> _WHAT IS REQUIRED_
Needed from the entries below: every line that holds the word "give".

(Stored data)
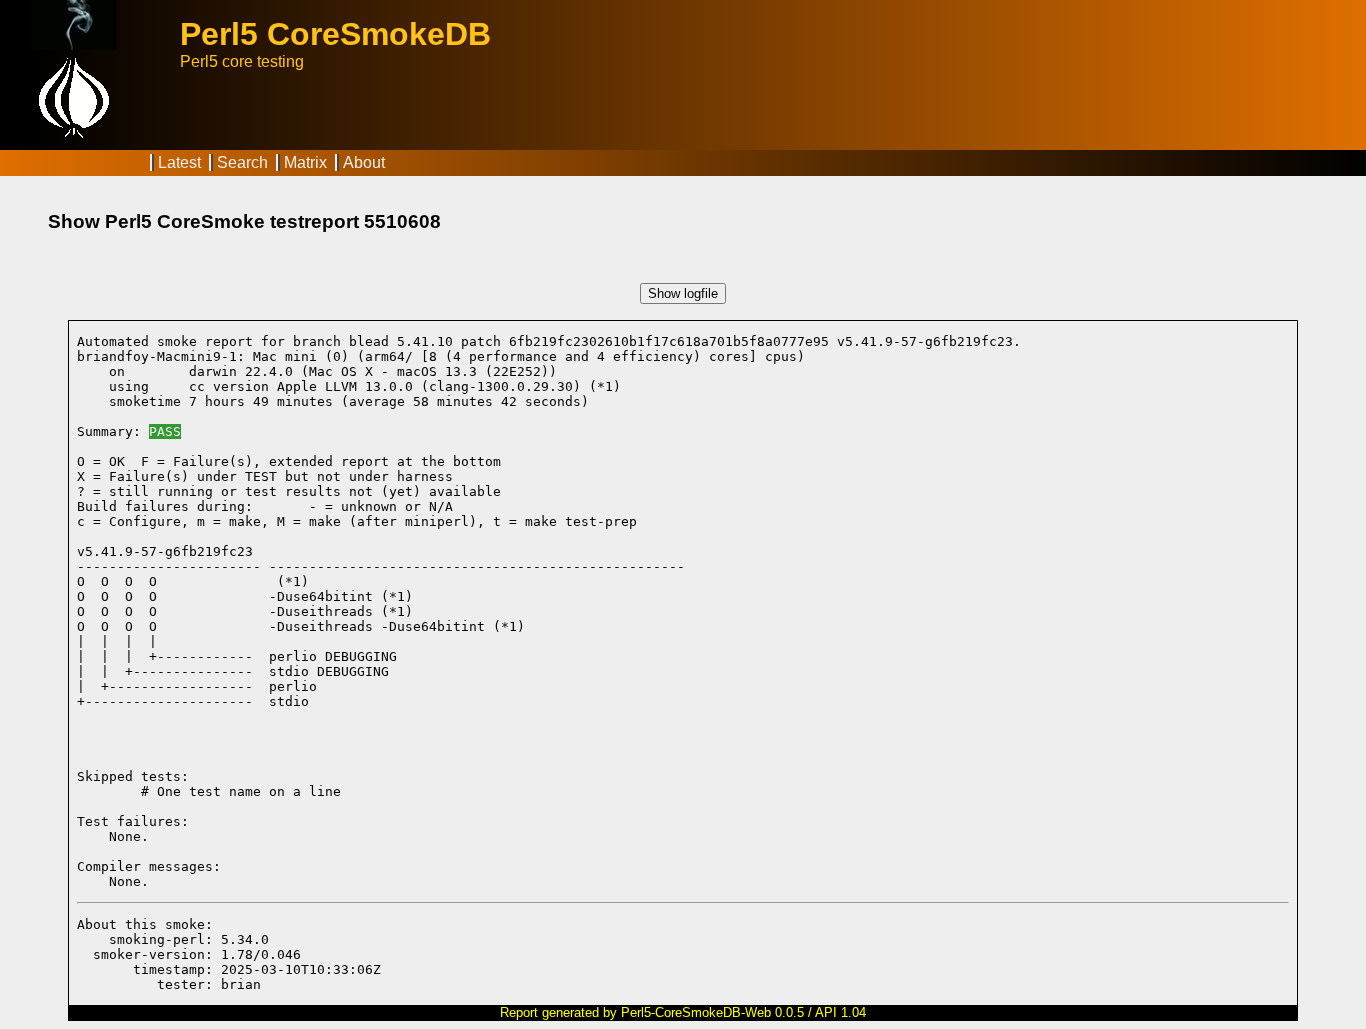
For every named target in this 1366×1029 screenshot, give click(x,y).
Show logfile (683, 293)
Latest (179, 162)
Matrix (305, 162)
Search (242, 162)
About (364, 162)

---

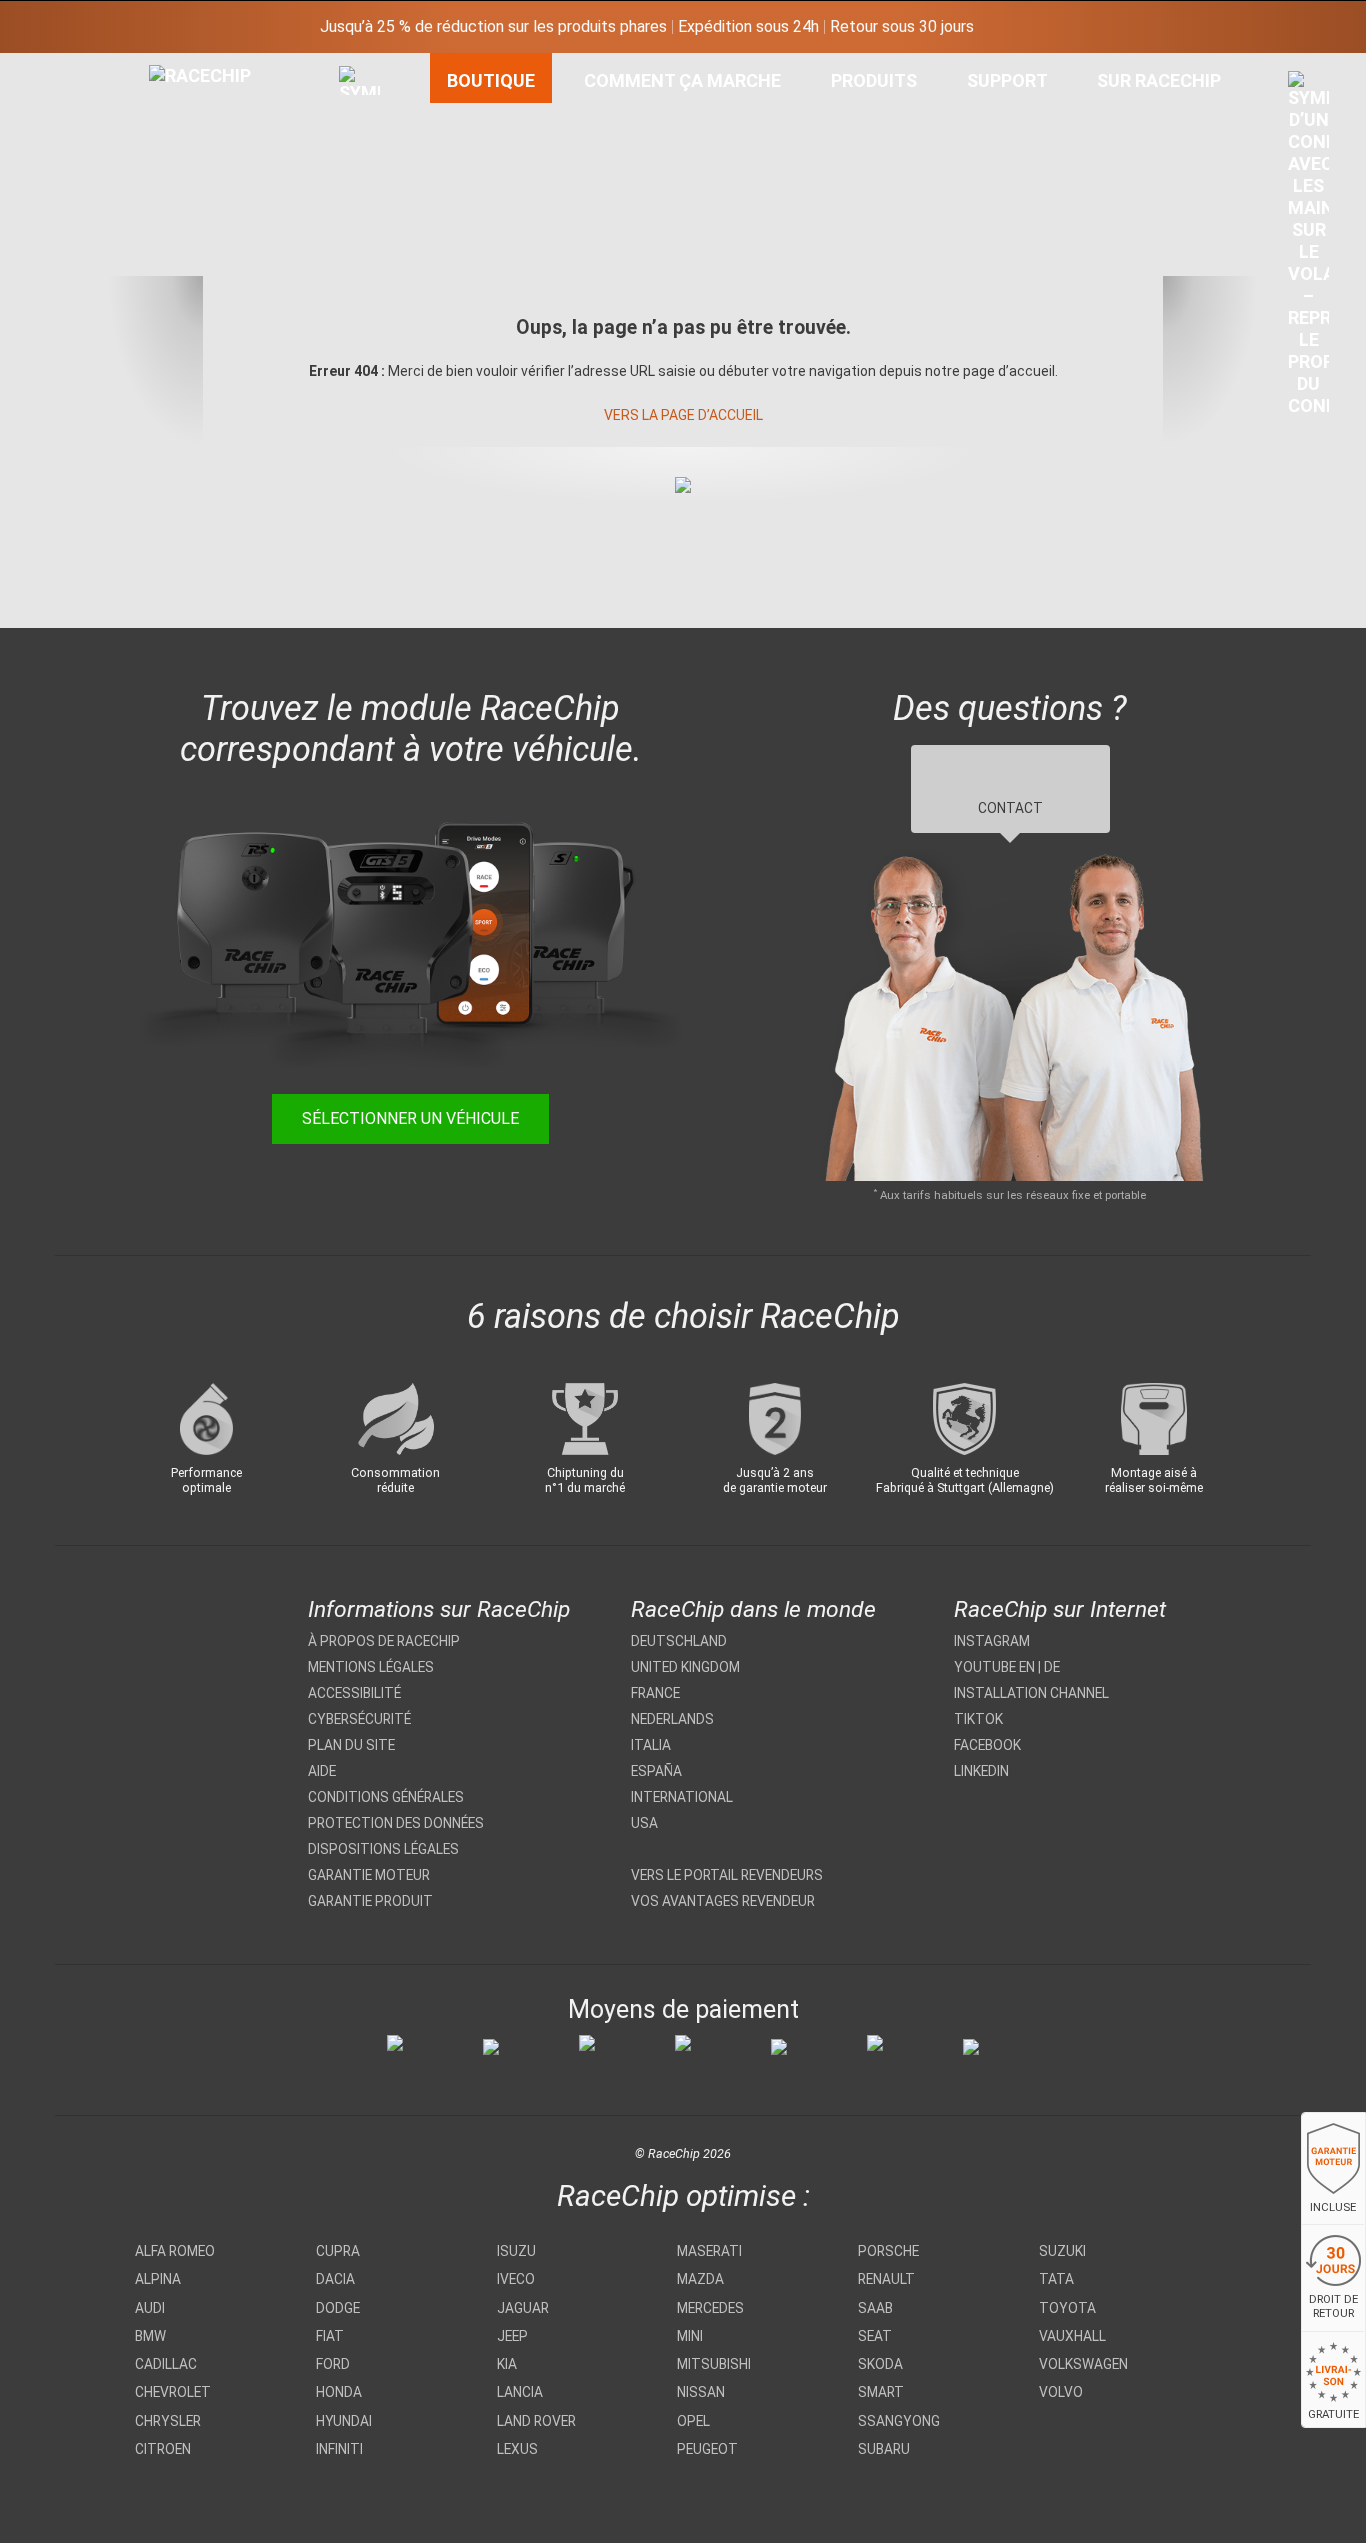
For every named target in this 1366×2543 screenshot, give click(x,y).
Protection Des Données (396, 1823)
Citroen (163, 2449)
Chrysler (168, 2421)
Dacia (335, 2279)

> _YOUR RESPONSE_
For every named target in this 1366×1029 screenshot, give click(x,y).
For every named target in this 1366×2543 screenshot, give click(x,y).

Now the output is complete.